Evoluções

21/11/97


Oh, dona Sabrina, vejo sua alegria e seu riso, esse leque maluco de plumas coloridas mas, vou ter que decepcioná-la: apesar do título, não venho falar de escolas de samba nem contar casos escabrosos de outros carnavais...

Já devo ter dito que em outra encarnação fui fotógrafo. Hoje tento olhar para trás, apenas para confirmar o fato, mas a distância me parece infinita e permaneço na dúvida: será?... Nos cacos que sobram e nos atravancam o caminho, há indícios seguros de que além de fotógrafo meti-me a ensinar fotografia, mesmo antes de aprendê-la! Sim, a prova material de que tudo não passa de um devaneio louco continua lá, material, torta e horrorosa como há quase 30 anos atrás: um poste. (Permitam-se esclarecer que já não me preocupa o mínimo o fato de, via de regra, me tomarem por louco. Antes, ainda me perguntava: será?... serei? Hoje, isto me parece irrelevante, pois acredito que somos mesmo, todos, um pouco mais, um pouco menos, cada um do seu jeito, salvo, talvez, os que estão internados... Daquela época, lembro que um aluno contou ter vontade de fechar o carro no meio do congestionamento e ir embora a pé. Voltaria, tarde da noite, para buscar o carro. Comentou: morro de vontade de fazer isso. Por que acho que louco não é quem deixa o carro trancado no meio da rua, louco é quem fica dentro do carro parado horas a fio... Detalhe importante: isso foi na São Paulo do início do anos setenta! Assim, acabei acostumando e aceitando ser visto como louco... É uma fama que vem comigo da adolescência...) Fechado o parêntese, voltemos ao poste, à prova de que além de fotógrafo meti-me mesmo a professor...

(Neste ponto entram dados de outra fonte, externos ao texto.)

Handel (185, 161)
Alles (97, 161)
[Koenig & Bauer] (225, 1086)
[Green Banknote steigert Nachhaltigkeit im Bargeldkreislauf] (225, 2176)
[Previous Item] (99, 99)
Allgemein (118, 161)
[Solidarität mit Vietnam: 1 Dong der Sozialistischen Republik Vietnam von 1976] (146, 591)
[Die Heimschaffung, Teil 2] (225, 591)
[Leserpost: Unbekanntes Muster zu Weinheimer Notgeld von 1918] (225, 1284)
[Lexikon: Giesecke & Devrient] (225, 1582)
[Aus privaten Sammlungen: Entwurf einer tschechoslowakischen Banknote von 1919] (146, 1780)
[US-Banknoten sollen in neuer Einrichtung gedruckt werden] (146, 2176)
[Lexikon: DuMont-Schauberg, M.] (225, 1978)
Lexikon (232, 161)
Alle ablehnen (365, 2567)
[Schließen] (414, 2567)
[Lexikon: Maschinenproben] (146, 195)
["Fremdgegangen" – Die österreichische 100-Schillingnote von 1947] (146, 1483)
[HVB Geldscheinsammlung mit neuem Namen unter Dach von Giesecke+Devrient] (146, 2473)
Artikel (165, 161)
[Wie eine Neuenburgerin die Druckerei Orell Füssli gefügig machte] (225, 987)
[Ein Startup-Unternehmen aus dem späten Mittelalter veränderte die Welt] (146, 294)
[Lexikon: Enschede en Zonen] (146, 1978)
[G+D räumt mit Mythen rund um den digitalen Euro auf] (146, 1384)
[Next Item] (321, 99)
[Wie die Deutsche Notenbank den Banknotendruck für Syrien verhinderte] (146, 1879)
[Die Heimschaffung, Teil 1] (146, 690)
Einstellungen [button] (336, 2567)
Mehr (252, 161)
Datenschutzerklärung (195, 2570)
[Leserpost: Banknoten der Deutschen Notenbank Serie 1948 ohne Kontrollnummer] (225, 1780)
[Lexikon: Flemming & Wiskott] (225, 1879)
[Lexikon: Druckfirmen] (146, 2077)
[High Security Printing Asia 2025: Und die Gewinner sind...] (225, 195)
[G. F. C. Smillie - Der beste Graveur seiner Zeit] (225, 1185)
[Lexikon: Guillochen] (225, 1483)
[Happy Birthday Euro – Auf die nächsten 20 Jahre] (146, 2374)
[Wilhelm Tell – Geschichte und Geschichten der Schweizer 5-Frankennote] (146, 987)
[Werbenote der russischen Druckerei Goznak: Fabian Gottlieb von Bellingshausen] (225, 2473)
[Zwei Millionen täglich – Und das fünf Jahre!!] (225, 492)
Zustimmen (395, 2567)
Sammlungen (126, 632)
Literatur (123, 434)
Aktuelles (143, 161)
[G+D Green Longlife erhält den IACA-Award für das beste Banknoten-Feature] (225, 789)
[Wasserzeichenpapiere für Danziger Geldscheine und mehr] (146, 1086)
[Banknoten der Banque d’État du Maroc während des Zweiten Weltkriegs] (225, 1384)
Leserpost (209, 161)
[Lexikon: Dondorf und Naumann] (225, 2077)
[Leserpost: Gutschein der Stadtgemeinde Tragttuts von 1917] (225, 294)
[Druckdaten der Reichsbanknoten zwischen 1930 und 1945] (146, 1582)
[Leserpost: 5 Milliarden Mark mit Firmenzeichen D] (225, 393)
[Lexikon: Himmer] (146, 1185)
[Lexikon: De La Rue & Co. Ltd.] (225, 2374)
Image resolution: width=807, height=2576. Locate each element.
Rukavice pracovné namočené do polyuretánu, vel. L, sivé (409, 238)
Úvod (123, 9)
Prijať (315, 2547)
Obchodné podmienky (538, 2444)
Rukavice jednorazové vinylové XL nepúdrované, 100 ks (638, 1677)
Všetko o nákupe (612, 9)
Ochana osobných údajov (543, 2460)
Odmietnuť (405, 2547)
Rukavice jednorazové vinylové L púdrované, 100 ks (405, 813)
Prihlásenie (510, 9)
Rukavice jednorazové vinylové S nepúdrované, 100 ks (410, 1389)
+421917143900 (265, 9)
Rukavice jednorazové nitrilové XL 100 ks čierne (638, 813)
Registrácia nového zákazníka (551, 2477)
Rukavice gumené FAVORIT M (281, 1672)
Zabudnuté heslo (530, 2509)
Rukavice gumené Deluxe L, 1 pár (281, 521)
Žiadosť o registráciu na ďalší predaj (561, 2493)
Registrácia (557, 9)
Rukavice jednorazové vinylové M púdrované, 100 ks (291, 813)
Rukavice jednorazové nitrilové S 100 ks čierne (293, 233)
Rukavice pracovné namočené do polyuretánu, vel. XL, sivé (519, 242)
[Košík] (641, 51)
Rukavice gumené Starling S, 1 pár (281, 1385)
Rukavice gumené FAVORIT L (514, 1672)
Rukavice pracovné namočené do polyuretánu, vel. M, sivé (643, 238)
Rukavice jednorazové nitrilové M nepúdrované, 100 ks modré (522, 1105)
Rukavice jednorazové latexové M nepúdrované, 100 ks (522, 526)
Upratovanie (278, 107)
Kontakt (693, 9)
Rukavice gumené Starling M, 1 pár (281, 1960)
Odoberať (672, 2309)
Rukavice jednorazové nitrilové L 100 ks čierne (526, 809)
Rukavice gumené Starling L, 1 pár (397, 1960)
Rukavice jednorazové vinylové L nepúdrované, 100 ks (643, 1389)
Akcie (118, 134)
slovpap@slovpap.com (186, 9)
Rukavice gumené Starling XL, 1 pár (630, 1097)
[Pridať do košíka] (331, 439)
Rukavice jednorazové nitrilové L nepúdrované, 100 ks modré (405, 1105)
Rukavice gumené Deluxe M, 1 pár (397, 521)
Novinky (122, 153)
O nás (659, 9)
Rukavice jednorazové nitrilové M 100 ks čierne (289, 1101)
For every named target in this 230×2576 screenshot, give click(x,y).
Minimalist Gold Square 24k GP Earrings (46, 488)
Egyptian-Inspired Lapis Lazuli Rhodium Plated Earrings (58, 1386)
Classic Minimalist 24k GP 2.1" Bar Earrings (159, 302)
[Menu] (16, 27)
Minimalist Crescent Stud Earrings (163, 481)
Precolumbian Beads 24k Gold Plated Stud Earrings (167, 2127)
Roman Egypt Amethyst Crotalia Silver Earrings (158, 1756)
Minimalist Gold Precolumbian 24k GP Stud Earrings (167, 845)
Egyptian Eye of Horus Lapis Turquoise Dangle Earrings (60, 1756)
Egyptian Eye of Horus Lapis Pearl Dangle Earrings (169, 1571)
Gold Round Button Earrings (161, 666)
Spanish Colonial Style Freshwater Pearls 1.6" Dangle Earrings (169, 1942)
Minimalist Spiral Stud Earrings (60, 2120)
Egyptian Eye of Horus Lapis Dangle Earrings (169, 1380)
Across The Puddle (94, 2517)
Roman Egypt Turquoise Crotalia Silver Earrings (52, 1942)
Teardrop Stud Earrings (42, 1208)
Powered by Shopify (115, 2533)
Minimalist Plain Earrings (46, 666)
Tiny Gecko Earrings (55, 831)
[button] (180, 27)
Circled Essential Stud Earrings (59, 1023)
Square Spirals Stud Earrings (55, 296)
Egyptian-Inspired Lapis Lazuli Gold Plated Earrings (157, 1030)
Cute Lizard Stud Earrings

Vi o poste da laite (para um carioca, vai ser sempre poste da laite - eu sei, dona Sabrina, mas eletropaulo é demais!) vi o poste no início deste ano, por circunstâncias de trabalho. Continua lá, para quem quiser conferir: defronte ao que já foi o número 492 da rua Batatais, quase esquina com a alameda Campinas. Está pintado com faixas horizontais em preto, amarelo e prata (teria branco também?) Ficava em frente à tal escola de fotografia, enfoco, que funcionava ali, naquele número. Na calçada, para esconder o muro da casa, fizemos um tapume de tábuas grossas, pintadas com aquelas cores (no primeiro ano o azul substituía o amarelo) com o logotipo da escola. A casa não existe mais, é óbvio, pois foi construído um prédio imenso no lugar de várias casinhas daquelas duas ruas, mas o poste está lá e, para minha perplexidade, pintado como eu o pintei... É por causa dessas coisas que ouso afirmar que fui fotógrafo... e como olho pra trás e só vejo a estrada unir-se num ponto do horizonte, digo que foi em outra encarnação. Que fique claro tratar-se apenas de um jeito de falar, maneiras de dizer. Para mim, não faz sentido cogitar sobre eventuais vidas (parece-me tão absurdo que vacilo até ao escrever!) sobre vidas passadas e reencarnações...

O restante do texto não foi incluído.